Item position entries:
## start

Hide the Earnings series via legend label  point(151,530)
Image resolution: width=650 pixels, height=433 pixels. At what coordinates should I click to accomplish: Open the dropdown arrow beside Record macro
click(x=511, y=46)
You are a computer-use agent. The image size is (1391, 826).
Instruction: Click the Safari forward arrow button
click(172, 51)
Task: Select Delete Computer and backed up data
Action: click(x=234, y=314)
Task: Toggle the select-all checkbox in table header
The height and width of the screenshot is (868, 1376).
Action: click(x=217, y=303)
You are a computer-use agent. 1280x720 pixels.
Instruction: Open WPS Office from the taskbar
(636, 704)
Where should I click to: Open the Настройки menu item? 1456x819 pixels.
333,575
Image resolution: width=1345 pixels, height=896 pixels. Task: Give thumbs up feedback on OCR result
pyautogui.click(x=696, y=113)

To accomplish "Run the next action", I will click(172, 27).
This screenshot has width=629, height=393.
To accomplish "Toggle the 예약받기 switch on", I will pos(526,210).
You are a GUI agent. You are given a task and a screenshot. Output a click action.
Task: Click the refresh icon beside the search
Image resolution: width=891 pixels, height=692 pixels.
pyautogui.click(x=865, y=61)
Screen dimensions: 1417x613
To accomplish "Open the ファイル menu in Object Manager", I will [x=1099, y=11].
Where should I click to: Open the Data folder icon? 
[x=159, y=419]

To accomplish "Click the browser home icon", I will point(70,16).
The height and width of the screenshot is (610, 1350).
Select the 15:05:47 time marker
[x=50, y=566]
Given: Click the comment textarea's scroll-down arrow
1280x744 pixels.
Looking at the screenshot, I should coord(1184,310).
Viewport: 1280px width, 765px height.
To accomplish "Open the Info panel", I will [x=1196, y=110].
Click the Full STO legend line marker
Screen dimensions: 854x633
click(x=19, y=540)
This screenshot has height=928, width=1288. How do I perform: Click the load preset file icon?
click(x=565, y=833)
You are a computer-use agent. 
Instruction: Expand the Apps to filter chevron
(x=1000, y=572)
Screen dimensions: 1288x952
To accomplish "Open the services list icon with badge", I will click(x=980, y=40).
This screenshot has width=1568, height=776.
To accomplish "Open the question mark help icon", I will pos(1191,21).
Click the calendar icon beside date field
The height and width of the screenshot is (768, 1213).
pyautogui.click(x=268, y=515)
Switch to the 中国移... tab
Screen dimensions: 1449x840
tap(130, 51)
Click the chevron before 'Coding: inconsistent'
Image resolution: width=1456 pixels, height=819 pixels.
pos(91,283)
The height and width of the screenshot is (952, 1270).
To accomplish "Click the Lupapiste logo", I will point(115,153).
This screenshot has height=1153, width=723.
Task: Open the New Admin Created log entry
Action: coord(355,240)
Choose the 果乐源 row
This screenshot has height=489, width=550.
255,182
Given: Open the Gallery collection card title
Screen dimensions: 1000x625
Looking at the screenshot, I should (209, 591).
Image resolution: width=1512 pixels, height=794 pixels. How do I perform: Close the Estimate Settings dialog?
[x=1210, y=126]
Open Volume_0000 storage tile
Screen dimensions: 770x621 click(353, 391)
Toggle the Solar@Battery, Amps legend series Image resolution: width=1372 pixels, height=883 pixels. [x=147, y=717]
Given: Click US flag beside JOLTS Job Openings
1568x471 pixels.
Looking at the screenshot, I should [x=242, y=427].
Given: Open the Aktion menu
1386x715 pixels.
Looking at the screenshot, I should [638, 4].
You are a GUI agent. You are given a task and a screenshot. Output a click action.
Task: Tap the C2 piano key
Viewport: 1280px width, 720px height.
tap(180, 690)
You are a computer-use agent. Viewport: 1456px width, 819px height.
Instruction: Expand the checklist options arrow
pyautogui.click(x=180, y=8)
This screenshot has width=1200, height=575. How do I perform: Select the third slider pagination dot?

## end

What you will do: Copy every one of these entries line for line, with no changes.

Final result:
Hide the Earnings series via legend label  point(151,530)
Image resolution: width=650 pixels, height=433 pixels. At what coordinates should I click to accomplish: Open the dropdown arrow beside Record macro
click(x=511, y=46)
You are a computer-use agent. The image size is (1391, 826).
Instruction: Click the Safari forward arrow button
click(172, 51)
Task: Select Delete Computer and backed up data
Action: click(x=234, y=314)
Task: Toggle the select-all checkbox in table header
The height and width of the screenshot is (868, 1376).
Action: click(x=217, y=303)
You are a computer-use agent. 1280x720 pixels.
Instruction: Open WPS Office from the taskbar
(636, 704)
Where should I click to: Open the Настройки menu item? 1456x819 pixels.
333,575
Image resolution: width=1345 pixels, height=896 pixels. Task: Give thumbs up feedback on OCR result
pyautogui.click(x=696, y=113)

To accomplish "Run the next action", I will click(172, 27).
This screenshot has width=629, height=393.
To accomplish "Toggle the 예약받기 switch on", I will pos(526,210).
You are a GUI agent. You are given a task and a screenshot. Output a click action.
Task: Click the refresh icon beside the search
Image resolution: width=891 pixels, height=692 pixels.
pyautogui.click(x=865, y=61)
Screen dimensions: 1417x613
To accomplish "Open the ファイル menu in Object Manager", I will [x=1099, y=11].
Where should I click to: Open the Data folder icon? 
[x=159, y=419]

To accomplish "Click the browser home icon", I will point(70,16).
The height and width of the screenshot is (610, 1350).
Select the 15:05:47 time marker
[x=50, y=566]
Given: Click the comment textarea's scroll-down arrow
1280x744 pixels.
Looking at the screenshot, I should coord(1184,310).
Viewport: 1280px width, 765px height.
To accomplish "Open the Info panel", I will [x=1196, y=110].
Click the Full STO legend line marker
Screen dimensions: 854x633
click(x=19, y=540)
This screenshot has height=928, width=1288. How do I perform: Click the load preset file icon?
click(x=565, y=833)
You are a computer-use agent. 
Instruction: Expand the Apps to filter chevron
(x=1000, y=572)
Screen dimensions: 1288x952
To accomplish "Open the services list icon with badge", I will click(x=980, y=40).
This screenshot has width=1568, height=776.
To accomplish "Open the question mark help icon", I will pos(1191,21).
Click the calendar icon beside date field
The height and width of the screenshot is (768, 1213).
pyautogui.click(x=268, y=515)
Switch to the 中国移... tab
Screen dimensions: 1449x840
tap(130, 51)
Click the chevron before 'Coding: inconsistent'
Image resolution: width=1456 pixels, height=819 pixels.
pos(91,283)
The height and width of the screenshot is (952, 1270).
To accomplish "Click the Lupapiste logo", I will point(115,153).
This screenshot has height=1153, width=723.
Task: Open the New Admin Created log entry
Action: coord(355,240)
Choose the 果乐源 row
This screenshot has height=489, width=550.
255,182
Given: Open the Gallery collection card title
Screen dimensions: 1000x625
Looking at the screenshot, I should (209, 591).
Image resolution: width=1512 pixels, height=794 pixels. How do I perform: Close the Estimate Settings dialog?
[x=1210, y=126]
Open Volume_0000 storage tile
Screen dimensions: 770x621 click(353, 391)
Toggle the Solar@Battery, Amps legend series Image resolution: width=1372 pixels, height=883 pixels. [x=147, y=717]
Given: Click US flag beside JOLTS Job Openings
1568x471 pixels.
Looking at the screenshot, I should [x=242, y=427].
Given: Open the Aktion menu
1386x715 pixels.
Looking at the screenshot, I should [638, 4].
You are a GUI agent. You are given a task and a screenshot. Output a click action.
Task: Tap the C2 piano key
Viewport: 1280px width, 720px height.
tap(180, 690)
You are a computer-use agent. Viewport: 1456px width, 819px height.
Instruction: Expand the checklist options arrow
pyautogui.click(x=180, y=8)
This screenshot has width=1200, height=575. How do I perform: Select the third slider pagination dot?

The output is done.